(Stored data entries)
# # # #

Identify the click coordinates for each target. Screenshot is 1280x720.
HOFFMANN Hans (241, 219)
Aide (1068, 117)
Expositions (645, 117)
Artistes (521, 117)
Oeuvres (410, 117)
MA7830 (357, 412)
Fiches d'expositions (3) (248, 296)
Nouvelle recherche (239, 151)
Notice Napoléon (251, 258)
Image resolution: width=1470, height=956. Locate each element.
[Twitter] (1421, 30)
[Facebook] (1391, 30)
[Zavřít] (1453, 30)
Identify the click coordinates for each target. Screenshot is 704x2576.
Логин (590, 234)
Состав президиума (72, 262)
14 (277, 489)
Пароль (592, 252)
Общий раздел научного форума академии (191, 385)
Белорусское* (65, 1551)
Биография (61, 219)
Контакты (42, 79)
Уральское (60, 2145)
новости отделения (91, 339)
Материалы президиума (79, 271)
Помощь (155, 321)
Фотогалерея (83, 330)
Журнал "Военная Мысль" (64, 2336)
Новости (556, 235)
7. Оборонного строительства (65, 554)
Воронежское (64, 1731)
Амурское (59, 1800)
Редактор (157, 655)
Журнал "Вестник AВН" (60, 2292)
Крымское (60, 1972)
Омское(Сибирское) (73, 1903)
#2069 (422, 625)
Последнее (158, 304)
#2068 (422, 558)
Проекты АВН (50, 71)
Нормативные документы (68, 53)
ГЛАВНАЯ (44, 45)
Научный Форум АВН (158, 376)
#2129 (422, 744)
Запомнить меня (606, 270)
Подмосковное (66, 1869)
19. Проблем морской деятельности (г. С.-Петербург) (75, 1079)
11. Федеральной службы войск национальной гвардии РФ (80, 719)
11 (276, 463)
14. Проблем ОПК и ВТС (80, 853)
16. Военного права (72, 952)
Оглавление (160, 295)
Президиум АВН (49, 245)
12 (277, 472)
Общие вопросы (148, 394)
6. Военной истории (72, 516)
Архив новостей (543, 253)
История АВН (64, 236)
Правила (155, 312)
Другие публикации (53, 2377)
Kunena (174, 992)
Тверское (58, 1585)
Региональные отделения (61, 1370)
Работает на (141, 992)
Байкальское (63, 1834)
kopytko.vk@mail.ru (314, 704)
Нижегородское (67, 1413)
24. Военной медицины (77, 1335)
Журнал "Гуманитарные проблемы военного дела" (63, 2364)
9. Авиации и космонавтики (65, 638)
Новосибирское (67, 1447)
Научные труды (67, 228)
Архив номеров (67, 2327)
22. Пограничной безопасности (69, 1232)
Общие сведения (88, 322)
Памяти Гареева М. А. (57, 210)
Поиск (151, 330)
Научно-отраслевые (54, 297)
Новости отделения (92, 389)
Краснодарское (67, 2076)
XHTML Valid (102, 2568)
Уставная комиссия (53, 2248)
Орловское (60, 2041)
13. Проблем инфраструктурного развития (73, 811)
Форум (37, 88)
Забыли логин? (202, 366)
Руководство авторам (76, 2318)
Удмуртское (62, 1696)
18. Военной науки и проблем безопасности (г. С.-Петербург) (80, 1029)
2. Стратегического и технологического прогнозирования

# # # #

What is required:
Using the same words as the original, repeat the records above.

Written answer:
Identify the click coordinates for each target. Screenshot is 1280x720.
HOFFMANN Hans (241, 219)
Aide (1068, 117)
Expositions (645, 117)
Artistes (521, 117)
Oeuvres (410, 117)
MA7830 (357, 412)
Fiches d'expositions (3) (248, 296)
Nouvelle recherche (239, 151)
Notice Napoléon (251, 258)
Image resolution: width=1470, height=956. Locate each element.
[Twitter] (1421, 30)
[Facebook] (1391, 30)
[Zavřít] (1453, 30)
Identify the click coordinates for each target. Screenshot is 704x2576.
Логин (590, 234)
Состав президиума (72, 262)
14 (277, 489)
Пароль (592, 252)
Общий раздел научного форума академии (191, 385)
Белорусское* (65, 1551)
Биография (61, 219)
Контакты (42, 79)
Уральское (60, 2145)
новости отделения (91, 339)
Материалы президиума (79, 271)
Помощь (155, 321)
Фотогалерея (83, 330)
Журнал "Военная Мысль" (64, 2336)
Новости (556, 235)
7. Оборонного строительства (65, 554)
Воронежское (64, 1731)
Амурское (59, 1800)
Редактор (157, 655)
Журнал "Вестник AВН" (60, 2292)
Крымское (60, 1972)
Омское(Сибирское) (73, 1903)
#2069 (422, 625)
Последнее (158, 304)
#2068 (422, 558)
Проекты АВН (50, 71)
Нормативные документы (68, 53)
ГЛАВНАЯ (44, 45)
Научный Форум АВН (158, 376)
#2129 (422, 744)
Запомнить меня (606, 270)
Подмосковное (66, 1869)
19. Проблем морской деятельности (г. С.-Петербург) (75, 1079)
11. Федеральной службы войск национальной гвардии РФ (80, 719)
11 (276, 463)
14. Проблем ОПК и ВТС (80, 853)
16. Военного права (72, 952)
Оглавление (160, 295)
Президиум АВН (49, 245)
12 (277, 472)
Общие вопросы (148, 394)
6. Военной истории (72, 516)
Архив новостей (543, 253)
История АВН (64, 236)
Правила (155, 312)
Другие публикации (53, 2377)
Kunena (174, 992)
Тверское (58, 1585)
Региональные отделения (61, 1370)
Работает на (141, 992)
Байкальское (63, 1834)
kopytko.vk@mail.ru (314, 704)
Нижегородское (67, 1413)
24. Военной медицины (77, 1335)
Журнал "Гуманитарные проблемы военного дела" (63, 2364)
9. Авиации и космонавтики (65, 638)
Новосибирское (67, 1447)
Научные труды (67, 228)
Архив номеров (67, 2327)
22. Пограничной безопасности (69, 1232)
Общие сведения (88, 322)
Памяти Гареева М. А. (57, 210)
Поиск (151, 330)
Научно-отраслевые (54, 297)
Новости отделения (92, 389)
Краснодарское (67, 2076)
XHTML Valid (102, 2568)
Уставная комиссия (53, 2248)
Орловское (60, 2041)
13. Проблем инфраструктурного развития (73, 811)
Форум (37, 88)
Забыли логин? (202, 366)
Руководство авторам (76, 2318)
Удмуртское (62, 1696)
18. Военной науки и проблем безопасности (г. С.-Петербург) (80, 1029)
2. Стратегического и технологического прогнозирования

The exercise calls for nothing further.